One of the first Sundays we moved out here to the country, before we found a new church, we planned an extremely simple family worship time. We sat outside, as the horses grazed in front of us, I played the guitar and we sang some of our favorite songs. Then I remember Jason reading the Sermon on the Mount. It was all going blissfully well until he read the part about loving your enemies. At this, our young warrior, Thaddaeus, revolted.
“I will never love my enemies,” he stated emphatically. And Jason and I were left with one of those impossible parenting situations where you want to try to water down Jesus’ words and say something like, “Well, what he really meant by that was…” or “This doesn’t apply to us today…” This is an upside kingdom for sure! And to explain that kind of crazy love to a six year-old, let alone to myself, was a near impossibility.
But how can you ignore the blood red ink? Not just because Jesus said it? But because he lived it and died it. He loved his enemies.
In these last days, as our country swells with racial hatred, as terrorist attacks wring out fear and rage, as our culture grows increasingly more wicked, the divisions between Christians have never been sharper. What has happened to us? But as I look closer, I must ask myself, what has happened to you, Kristin?
This summer I reread the timeless treasure The Hiding Place, biography of Corrie ten Boom, the Dutch Christian woman who was taken prisoner to a German concentration camp for helping save the Jews during World War II. I had read it years ago as a young girl, but this time, this summer, the book came alive as never before. It began to stir my heart to something that had been missing.
Corrie ten Boom stood naked with her older sister Betsie, watching a concentration camp matron beating a prisoner. “Oh the poor woman,” Corrie cried. “Yes. May God forgive her,” Betsie replied.
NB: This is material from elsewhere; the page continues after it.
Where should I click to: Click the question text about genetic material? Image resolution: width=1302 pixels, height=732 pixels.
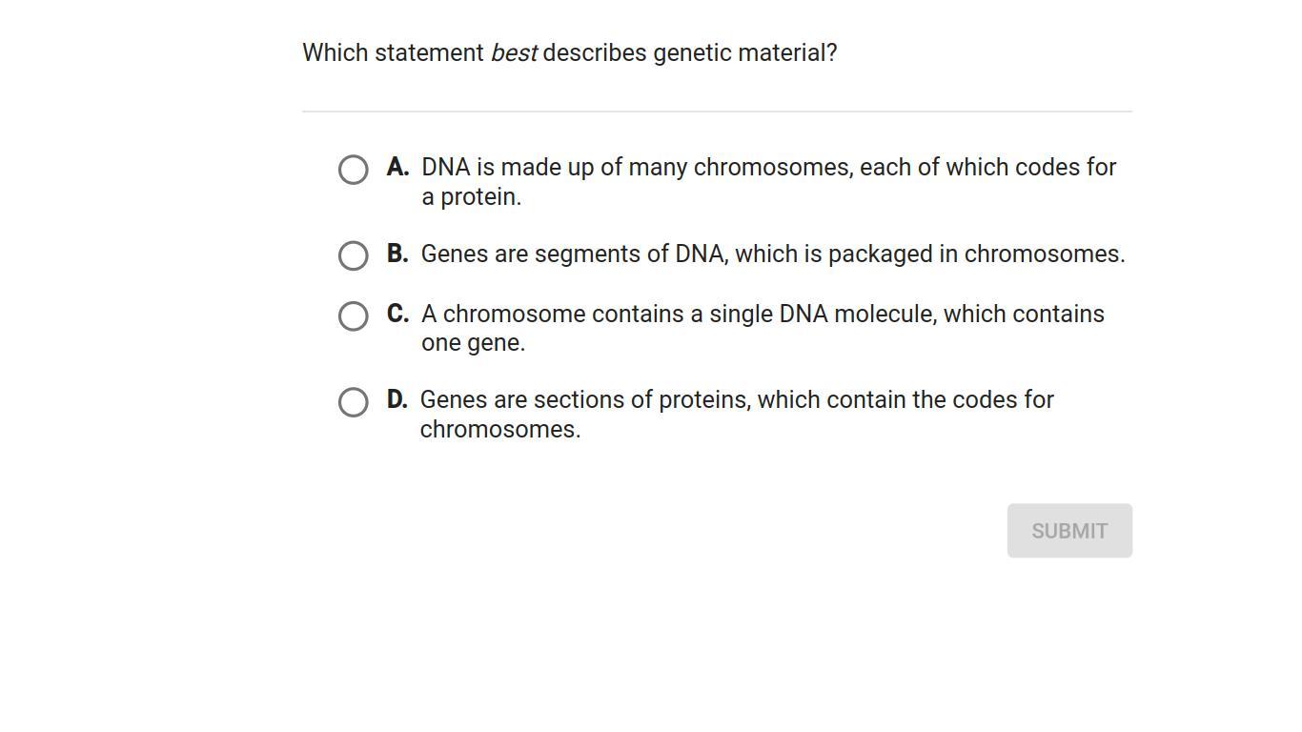(569, 53)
And once again, Corrie realized that it was for the souls of the brutal Nazi guards that her sister prayed.
As I read that story, my own heart echoed the words of my Thaddaeus, “I will never love my enemies.” How can someone in a concentration camp love the murderous Germans? It is astounding and nothing less than a mighty act of God. And yet, it is obedience to Christ.
What’s at stake for the Christian church in America these days? Is it freedom, morality, security? It’s not freedom, for we are already free! It’s not morality. We know the culture, this world, the forces of evil are actively working against morality. This has always been a battle. And it’s not security, for even if they kill us, we are safe forever with Jesus.
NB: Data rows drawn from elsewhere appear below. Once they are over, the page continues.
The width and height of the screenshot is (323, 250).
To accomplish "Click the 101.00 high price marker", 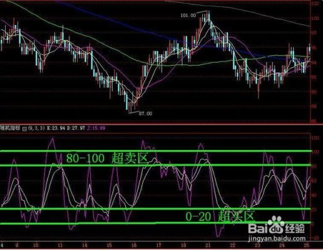I will tap(188, 15).
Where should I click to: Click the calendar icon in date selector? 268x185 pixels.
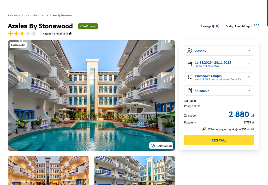190,64
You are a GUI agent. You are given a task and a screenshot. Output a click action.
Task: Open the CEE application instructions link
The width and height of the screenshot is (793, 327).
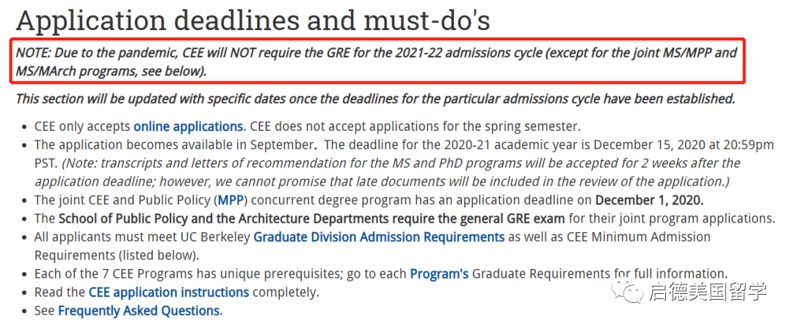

What’s at stake really for the church in America?
Then you will be handed over to be persecuted and put to death, and you will be hated by all nations because of me. At that time many will turn away from the faith and will betray and hate each other, and many false prophets will appear and deceive many people. Because of the increase of wickedness, the love of most will grow cold, but he who stands firm to the end will be saved. And this gospel of the kingdom will be preached in the whole world as a testimony to all nations, and then the end will come. Jesus’ words from Matthew 24:9-14
What’s at stake is our love. And I can already feel the subtle effects on myself. The thinking that my life, my family’s life is most important and self-preservation must be fought for.
Wash me with your Word, Oh Christ! Yours is an upside down kingdom where the poor are blessed, where the hungry, the grieving, the despised because of the Son of Man are blessed and awaiting great reward. I think of my brothers and sisters who are persecuted. The Christians in the Middle East and Africa and China and North Korea… And then you say, “You who are willing to hear: Love your enemies.” You must bring us to repentance on this issue. You must cause our hearts to pray for our enemies. For the evil in our world, for our nation, for ISIS- Change our hearts that we may see them as people in need of a Savior. I repent, Lord. I am willing to hear.